# Clutch not fully disengaging after 3 runs



## rnoswal (Dec 2, 2007)

The local drag racing track just opened up a few weeks ago. I have had my 2005 GTO for 2 years now but never took it to the track. Well, I went, did 3 runs, 13.1, 13.2 and 13.3. I have the Diablo tune on it, cats eliminated and Gibson mufflers. Stock everything else, including air filter and box. It came off the line strong and predictable too.

After that last run though, I noticed it very hard to get it into gear without really pressing hard on the clutch pedal to get it too barely disengage enough to shift. I guess time for a new clutch set, but does this 6 speed have any adjustment to maybe make it last a bit longer. It doesn't slip any, just the above problem. 

I have looked around and found different stages of packages, 1, 2, 3 and up to 5, and all seeming to be between $300.00 to around $450.00 without the flywheel, which I don't need. I still want street driveability as I will rarely be going back to the strip, but might on occasion. Is there a package that any of you have used that fits what I am looking for, probably stage 2 or 3, that you are happy with? And maybe a better price?

Thanks for any advice.

Russ

I have this in the drivetrain section too, but thought I would try here too.


----------



## Rukee (Feb 8, 2007)

Swap out the fluid in the master cyl and bleed out the clutch system.


----------



## rnoswal (Dec 2, 2007)

you think it might have boiled or leaked...just curious as to why you would advise that.


----------



## svede1212 (Nov 1, 2005)

Our clutch system is self adjusting.

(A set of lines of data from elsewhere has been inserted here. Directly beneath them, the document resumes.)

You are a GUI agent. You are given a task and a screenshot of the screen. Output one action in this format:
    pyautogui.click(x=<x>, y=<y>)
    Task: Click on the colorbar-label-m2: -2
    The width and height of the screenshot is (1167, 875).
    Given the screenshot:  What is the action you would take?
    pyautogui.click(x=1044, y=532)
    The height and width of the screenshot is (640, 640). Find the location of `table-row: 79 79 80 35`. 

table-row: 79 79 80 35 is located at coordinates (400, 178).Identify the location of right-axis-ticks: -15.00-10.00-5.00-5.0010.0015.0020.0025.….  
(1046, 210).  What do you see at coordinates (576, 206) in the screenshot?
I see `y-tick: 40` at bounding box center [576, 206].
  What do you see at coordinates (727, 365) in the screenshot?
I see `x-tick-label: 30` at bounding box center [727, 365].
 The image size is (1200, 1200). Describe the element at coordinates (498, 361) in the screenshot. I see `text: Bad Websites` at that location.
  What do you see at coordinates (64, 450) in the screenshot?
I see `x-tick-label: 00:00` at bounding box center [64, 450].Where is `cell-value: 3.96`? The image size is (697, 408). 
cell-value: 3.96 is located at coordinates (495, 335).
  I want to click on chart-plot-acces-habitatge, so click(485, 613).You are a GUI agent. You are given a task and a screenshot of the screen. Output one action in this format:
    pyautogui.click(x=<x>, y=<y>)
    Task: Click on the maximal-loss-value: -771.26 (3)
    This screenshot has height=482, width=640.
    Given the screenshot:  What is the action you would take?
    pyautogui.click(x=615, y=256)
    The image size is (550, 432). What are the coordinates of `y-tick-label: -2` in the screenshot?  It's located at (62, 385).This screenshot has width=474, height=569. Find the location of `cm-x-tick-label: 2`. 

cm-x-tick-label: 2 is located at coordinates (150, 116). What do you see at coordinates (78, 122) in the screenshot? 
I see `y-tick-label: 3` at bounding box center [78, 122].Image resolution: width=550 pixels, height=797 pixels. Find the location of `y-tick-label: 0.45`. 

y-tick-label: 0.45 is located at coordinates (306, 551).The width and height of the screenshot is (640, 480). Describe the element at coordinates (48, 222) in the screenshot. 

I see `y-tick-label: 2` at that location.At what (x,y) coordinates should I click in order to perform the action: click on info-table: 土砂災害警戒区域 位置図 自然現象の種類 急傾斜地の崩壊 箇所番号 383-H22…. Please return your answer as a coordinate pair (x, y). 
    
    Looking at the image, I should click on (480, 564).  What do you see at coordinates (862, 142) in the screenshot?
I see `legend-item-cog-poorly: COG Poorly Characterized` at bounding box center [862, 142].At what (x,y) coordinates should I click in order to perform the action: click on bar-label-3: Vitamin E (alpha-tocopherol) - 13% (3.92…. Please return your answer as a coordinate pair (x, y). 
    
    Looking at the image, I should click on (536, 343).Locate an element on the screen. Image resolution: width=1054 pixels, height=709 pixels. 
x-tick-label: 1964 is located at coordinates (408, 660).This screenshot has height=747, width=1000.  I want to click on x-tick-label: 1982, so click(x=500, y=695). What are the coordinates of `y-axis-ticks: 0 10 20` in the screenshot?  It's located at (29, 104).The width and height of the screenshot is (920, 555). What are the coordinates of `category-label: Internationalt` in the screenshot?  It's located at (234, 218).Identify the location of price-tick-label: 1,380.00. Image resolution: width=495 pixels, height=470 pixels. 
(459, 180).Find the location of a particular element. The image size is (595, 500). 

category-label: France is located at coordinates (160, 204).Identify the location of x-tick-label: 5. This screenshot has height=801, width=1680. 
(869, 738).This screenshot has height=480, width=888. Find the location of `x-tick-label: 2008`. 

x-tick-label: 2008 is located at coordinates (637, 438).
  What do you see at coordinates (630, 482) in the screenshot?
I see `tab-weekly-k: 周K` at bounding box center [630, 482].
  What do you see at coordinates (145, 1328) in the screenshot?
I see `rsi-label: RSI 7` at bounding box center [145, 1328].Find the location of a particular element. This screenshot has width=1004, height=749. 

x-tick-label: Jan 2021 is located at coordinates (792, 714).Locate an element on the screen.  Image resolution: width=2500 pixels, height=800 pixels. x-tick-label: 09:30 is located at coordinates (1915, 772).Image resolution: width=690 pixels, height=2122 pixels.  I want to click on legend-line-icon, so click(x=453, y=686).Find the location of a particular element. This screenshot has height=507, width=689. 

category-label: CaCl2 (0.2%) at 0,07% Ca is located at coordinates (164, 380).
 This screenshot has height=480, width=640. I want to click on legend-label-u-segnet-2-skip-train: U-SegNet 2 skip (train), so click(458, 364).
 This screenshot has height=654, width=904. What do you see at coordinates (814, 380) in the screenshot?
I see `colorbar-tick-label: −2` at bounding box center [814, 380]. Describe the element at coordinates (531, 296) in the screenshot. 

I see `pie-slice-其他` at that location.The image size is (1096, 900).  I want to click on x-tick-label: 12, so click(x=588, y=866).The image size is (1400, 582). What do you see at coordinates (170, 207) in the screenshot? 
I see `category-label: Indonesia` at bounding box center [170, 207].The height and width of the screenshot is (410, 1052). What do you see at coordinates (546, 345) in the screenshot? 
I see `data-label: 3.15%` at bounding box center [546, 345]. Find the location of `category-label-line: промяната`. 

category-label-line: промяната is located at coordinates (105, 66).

It's hydraulic just like your brakes. As it wears the lines just fill with more fluid to keep everything the same. It does sound like your fluid either boiled or has air in the system. A good flush and bleeding will help.


----------



## GM4life (Mar 18, 2007)

Rukee said:


> Swap out the fluid in the master cyl and bleed out the clutch system.





svede1212 said:


> Our clutch system is self adjusting. It's hydraulic just like your brakes. As it wears the lines just fill with more fluid to keep everything the same. It does sound like your fluid either boiled or has air in the system. A good flush and bleeding will help.


:agree
Our clutch systems are known to get clutch dust into the system via the slave also.


----------



## rnoswal (Dec 2, 2007)

Disc gone, flywheel pads pretty shot too...a preplacement clutch on the way along with the 4 pads on the flywheel....very abused clutch.

Thanks


----------